You are viewing a plain text version of this content. The canonical link for it is here.
Posted to dev@zookeeper.apache.org by Victor <vi...@yahoo.com> on 2011/06/01 08:00:36 UTC

Memory leak in zookeeper 3.3.2 and 3.3.3?

Hi, 
I apologize for the broadcasting.  I searched the archive before I send this email to the mailing list. 
 
 We are using Cages library + Zookeeper 3.3.3 to synchronize creation of forum user name (which needs to be unique).  
  This is the only use case that we write in ZooKeeper. 

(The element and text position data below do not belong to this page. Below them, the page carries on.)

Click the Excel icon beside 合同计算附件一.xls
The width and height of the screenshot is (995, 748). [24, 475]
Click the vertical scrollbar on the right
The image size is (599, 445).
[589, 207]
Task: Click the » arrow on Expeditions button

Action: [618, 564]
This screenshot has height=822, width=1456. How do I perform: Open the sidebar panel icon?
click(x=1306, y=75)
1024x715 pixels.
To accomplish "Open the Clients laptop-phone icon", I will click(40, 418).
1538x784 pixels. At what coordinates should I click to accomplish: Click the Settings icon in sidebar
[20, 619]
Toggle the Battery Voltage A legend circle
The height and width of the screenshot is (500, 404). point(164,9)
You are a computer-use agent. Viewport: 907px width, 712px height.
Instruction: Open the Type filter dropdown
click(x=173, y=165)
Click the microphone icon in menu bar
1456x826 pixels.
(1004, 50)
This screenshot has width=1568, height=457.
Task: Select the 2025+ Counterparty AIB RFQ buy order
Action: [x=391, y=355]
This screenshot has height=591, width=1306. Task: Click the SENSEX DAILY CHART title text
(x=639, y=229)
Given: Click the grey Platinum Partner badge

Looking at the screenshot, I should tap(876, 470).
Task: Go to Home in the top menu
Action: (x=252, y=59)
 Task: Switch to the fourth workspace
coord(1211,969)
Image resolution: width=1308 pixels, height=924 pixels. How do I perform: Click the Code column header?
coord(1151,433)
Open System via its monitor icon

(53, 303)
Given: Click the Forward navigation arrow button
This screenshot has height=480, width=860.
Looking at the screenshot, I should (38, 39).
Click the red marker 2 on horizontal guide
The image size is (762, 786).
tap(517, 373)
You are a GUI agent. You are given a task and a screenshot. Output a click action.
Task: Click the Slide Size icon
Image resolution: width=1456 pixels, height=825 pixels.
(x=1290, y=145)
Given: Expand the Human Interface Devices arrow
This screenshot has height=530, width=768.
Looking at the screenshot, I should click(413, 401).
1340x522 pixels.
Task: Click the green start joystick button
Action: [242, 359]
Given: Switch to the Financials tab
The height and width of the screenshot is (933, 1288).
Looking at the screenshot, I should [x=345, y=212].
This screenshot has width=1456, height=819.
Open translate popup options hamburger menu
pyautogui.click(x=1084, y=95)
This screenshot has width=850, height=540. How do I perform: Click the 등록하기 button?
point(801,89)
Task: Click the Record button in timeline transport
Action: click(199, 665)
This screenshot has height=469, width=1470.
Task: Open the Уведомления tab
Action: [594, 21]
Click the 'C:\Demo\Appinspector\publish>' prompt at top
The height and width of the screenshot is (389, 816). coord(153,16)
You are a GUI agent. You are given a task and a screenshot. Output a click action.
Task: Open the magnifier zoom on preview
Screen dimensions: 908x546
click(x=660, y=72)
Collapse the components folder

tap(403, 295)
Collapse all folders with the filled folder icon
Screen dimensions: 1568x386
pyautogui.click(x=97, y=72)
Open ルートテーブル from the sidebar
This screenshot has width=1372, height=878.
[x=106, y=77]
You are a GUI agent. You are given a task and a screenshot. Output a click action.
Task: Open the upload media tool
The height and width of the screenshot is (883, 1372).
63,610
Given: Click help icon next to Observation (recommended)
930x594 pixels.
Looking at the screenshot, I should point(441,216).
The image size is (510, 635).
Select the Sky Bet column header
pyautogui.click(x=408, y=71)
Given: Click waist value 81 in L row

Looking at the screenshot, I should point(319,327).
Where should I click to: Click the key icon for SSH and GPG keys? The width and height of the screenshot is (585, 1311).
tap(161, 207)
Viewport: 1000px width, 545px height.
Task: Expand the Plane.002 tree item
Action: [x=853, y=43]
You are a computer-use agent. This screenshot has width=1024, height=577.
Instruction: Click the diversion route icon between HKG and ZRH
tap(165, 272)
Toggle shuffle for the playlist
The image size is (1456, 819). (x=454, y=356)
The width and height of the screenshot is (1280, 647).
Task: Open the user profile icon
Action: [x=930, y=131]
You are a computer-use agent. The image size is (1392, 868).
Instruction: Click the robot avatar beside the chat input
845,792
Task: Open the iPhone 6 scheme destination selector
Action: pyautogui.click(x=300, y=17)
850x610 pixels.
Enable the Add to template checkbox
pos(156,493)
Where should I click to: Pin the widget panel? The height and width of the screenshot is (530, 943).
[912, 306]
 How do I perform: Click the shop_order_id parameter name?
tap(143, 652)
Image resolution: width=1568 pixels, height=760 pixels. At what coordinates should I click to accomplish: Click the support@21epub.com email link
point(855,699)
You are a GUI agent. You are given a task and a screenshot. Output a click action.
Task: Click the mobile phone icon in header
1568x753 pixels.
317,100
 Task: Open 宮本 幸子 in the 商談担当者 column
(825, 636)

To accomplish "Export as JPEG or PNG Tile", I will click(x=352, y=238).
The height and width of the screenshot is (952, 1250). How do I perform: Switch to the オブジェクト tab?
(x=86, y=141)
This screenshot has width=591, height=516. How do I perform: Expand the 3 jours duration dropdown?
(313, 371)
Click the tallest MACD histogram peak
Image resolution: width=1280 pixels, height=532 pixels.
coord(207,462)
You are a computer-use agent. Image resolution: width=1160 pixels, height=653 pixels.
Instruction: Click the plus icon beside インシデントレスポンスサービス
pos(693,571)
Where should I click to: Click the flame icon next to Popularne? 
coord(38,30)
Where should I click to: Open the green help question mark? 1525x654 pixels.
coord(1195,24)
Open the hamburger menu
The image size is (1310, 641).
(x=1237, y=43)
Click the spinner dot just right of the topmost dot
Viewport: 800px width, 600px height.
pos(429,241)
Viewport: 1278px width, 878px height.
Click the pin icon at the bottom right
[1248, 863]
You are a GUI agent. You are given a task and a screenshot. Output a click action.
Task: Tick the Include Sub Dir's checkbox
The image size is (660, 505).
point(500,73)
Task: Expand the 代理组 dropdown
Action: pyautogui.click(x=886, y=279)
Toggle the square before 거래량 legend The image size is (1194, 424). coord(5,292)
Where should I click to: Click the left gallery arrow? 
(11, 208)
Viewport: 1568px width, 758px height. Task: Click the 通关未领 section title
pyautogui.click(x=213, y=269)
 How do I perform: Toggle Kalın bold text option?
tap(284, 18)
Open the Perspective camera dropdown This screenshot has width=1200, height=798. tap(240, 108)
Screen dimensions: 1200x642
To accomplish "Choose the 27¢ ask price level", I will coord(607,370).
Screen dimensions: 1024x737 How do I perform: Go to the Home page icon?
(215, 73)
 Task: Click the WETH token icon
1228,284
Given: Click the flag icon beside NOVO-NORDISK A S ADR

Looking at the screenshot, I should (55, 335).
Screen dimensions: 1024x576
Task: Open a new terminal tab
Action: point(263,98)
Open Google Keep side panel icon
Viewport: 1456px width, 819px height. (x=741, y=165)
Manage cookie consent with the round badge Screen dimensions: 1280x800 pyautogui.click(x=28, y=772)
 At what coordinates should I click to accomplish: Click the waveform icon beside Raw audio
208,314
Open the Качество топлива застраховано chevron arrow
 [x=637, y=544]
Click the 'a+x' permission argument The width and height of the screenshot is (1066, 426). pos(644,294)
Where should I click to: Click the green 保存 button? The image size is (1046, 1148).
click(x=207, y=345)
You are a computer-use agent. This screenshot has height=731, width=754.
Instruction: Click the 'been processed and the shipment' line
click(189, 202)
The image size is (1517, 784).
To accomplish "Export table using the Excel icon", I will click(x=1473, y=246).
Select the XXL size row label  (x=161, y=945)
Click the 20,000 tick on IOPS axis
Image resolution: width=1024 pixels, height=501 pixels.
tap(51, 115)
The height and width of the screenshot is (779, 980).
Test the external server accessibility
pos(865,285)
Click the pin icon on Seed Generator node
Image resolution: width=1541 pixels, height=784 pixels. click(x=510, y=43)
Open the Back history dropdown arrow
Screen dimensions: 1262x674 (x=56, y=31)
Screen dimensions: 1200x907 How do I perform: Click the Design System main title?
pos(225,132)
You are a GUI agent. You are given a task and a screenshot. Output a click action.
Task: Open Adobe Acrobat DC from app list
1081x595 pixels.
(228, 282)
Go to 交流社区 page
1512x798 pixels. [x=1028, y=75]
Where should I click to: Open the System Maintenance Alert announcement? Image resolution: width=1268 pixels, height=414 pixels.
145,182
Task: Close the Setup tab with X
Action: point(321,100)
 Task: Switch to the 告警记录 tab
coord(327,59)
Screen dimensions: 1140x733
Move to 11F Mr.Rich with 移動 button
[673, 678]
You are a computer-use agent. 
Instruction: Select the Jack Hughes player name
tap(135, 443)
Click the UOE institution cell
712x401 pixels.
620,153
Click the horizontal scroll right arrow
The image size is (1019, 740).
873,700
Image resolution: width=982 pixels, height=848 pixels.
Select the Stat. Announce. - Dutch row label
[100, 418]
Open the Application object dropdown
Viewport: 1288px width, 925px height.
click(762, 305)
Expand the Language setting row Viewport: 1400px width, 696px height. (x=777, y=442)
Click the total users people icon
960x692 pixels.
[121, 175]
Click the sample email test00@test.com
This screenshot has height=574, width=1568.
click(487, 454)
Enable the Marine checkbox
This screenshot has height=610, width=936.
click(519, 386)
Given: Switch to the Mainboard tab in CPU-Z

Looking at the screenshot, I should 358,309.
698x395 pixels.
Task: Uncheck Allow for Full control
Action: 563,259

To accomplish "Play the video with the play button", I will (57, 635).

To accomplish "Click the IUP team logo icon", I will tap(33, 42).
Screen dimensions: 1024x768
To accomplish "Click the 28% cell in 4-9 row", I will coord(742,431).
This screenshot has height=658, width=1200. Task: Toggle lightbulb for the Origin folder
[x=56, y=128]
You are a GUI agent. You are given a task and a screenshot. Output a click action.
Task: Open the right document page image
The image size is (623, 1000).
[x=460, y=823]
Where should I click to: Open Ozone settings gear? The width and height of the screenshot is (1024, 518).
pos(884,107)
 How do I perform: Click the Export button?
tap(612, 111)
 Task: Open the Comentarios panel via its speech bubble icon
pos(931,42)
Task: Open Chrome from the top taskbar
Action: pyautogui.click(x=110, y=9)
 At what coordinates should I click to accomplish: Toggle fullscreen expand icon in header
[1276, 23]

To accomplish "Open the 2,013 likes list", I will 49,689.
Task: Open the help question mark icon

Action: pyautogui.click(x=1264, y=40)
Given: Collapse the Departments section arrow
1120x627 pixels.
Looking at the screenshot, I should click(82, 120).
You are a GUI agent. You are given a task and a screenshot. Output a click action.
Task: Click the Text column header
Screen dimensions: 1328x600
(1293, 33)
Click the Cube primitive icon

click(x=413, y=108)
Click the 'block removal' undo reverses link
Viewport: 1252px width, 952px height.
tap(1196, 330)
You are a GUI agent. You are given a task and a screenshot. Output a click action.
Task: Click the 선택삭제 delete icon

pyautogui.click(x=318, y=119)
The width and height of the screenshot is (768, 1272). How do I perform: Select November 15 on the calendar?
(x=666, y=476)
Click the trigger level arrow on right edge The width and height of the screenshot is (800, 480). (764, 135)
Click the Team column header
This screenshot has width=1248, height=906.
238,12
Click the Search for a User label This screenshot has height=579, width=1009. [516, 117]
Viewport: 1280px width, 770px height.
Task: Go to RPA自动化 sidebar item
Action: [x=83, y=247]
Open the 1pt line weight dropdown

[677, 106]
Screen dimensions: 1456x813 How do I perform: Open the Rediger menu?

  We used Cages ZkWriteLock to obtain write lock and below is the code (which is very straightforward):
    org.wyki.zookeeper.cages.ZkWriteLock lock = new org.wyki.zookeeper.cages.ZkWriteLock("/User/ForumUsername/" + forumUsername);
            try {
                boolean lockAcquired = lock.acquire(5, TimeUnit.SECONDS);
    ......
            } finally {
                lock.release();
            }
   
  In our load test (1 single Zookeeper server), even with 3GB max heap size, ZooKeeper runs out of memory after ~3 hours.
  So I decided to profile Zookeeper with YourKit Jave profile (9.5) against one Zookeeper server.   After every 6 above calls to ZooKeeper (I randomly picked 6),  I saw the memory usage increased ~200K (in Yourkit retained size increased ~220K and shallow size increased 
  Even after 1 hour or more, even if I forced garbage collection (done in YourKit), the memory increased due to the 6 calls didn't get released. I ran the 6 calls for a few times and observed the same. So I suspect there is a memory leak (and that is why we got OutOfMemory in load test)
  Looking further at the hotspot using Yourkit, the memory increase are in the form of String, char[], Class, HashMap$Entry (java classes or types) and maily from below method invocation:
  
  org.apache.zookeeper.server.FinalRequestProcessor.processRequest(Request)
  org.apache.zookeeper.server.PrepRequestProcessor.pRequest(Request)
  org.apache.zookeeper.server.NIOServerCnxn$Factory.run()
  
  But from the code, leakage is not obvious.
  
  
  We used below JVM (for ZooKeeper) startup options/flags:
  -server -Xms1536m -Xmx3072m -Xloggc:/var/zookeeper/logs/gc.log -XX:+PrintGCApplicationStoppedTime -XX:+PrintGCApplicationConcurrentTime -XX:+PrintGC -XX:+PrintGCTimeStamps -XX:+PrintGCDetails -XX:ParallelGCThreads=8 -XX:+UseConcMarkSweepGC -Dcom.sun.management.jmxremote -Dcom.sun.management.jmxremote.authenticate=false -Dcom.sun.management.jmxremote.ssl=false -Dcom.sun.management.jmxremote.port=54321 -Dcom.sun.management.jmxremote -Dcom.sun.management.jmxremote.local.only=false
  
    I looked at ZooKeeper documentation thoroughly (especially the administration guide), but couldn't find a way to tune this (to avoid above suspected memory leak)
   
   Is there a memory leak in Zookeeper 3.3.3 (or 3.3.2)? If there is, How could we configure ZooKeeper to avoid/reduce that leak?    What is the stable version to use? did we misconfigure anything?
   
Please advise or help. Thanks a lot!
 
Victor

RE: Memory leak in zookeeper 3.3.2 and 3.3.3?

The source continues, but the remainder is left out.